こちらでは、そろそろ桜が咲く頃です。ナマエさんのいる東京ではどうですか?
もうすぐお互い進級する頃合いですね。二年生になっても、お互い文通を続けることができたら嬉しいです。
そういえば、この前手紙でお勧めしていただいた映画を見ました。
「巴里のアメリカ人」は舞台を観劇したことはありましたが、映画で見るのは初めてでしたので、楽しく観賞することができました。ナマエさんはミュージカルがお好きなんですね。
そうでしたら、「ミス・サイゴン」や「Rent」なども観劇されていますか?
どちらもブロードウェイのミュージカルですが、とても煌びやかで素敵でした。
またお勧めのものを教えてくださいね。
お体にはお気をつけて
観月はじめ」
「観月はじめ様
今回、お手紙のお返事がいつもより早くて驚きました。
「ミス・サイゴン」は今度近くの劇場で公演予定だったので、見てみようと思います。ベトナムのお話なんですね。はじめさんはいろいろなことに詳しくてすごいですね。

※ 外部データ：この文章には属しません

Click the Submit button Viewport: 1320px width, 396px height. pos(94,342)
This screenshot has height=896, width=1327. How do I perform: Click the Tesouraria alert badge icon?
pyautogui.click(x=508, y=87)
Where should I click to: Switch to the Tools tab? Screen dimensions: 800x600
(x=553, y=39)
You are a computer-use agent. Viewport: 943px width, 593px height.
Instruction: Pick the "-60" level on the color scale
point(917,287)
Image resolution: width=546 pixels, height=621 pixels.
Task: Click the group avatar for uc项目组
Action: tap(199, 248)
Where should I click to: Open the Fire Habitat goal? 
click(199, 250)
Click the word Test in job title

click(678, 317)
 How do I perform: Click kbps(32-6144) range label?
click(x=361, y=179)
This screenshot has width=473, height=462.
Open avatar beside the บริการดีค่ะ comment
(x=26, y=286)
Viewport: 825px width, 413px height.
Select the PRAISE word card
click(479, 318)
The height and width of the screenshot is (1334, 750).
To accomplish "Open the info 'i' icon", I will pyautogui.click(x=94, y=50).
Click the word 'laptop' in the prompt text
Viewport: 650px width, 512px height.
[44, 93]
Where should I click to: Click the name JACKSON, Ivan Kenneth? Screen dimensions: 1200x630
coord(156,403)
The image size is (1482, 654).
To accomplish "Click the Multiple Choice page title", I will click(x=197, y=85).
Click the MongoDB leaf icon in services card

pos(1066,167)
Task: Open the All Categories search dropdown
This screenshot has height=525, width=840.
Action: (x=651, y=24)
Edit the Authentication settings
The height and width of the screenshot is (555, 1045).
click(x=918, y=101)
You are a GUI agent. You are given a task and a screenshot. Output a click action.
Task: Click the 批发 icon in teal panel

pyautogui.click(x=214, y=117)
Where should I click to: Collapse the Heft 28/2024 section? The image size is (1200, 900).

最近、私は家でハーブを育て始めました。テスト前には、ミントの香りを嗅いでリラックスします。でも、ミントってすごく育ちが早くて、ちょっと厄介なくらい生えてしまうという問題があるんです。一回植えたら他の花壇にまで浸食しちゃって、ミントをどうやって消費しようか考え中です。
そういえば、最近読んだ本の中で、女の子がミントティーを飲んでいました。なので、一緒にミントの茶葉も送っておきますね。飲むと、喉がスーッとして気持ちいいです。はじめさんは、紅茶が好きだと以前手紙で書いていましたよね。気に入ってくれたら嬉しいです。
どうか体調にはお気をつけて。
ミョウジナマエ」
ちょっと古風かもしれないけれど、私にはペンフレンドがいる。英語にしたらpen palって言うのかな。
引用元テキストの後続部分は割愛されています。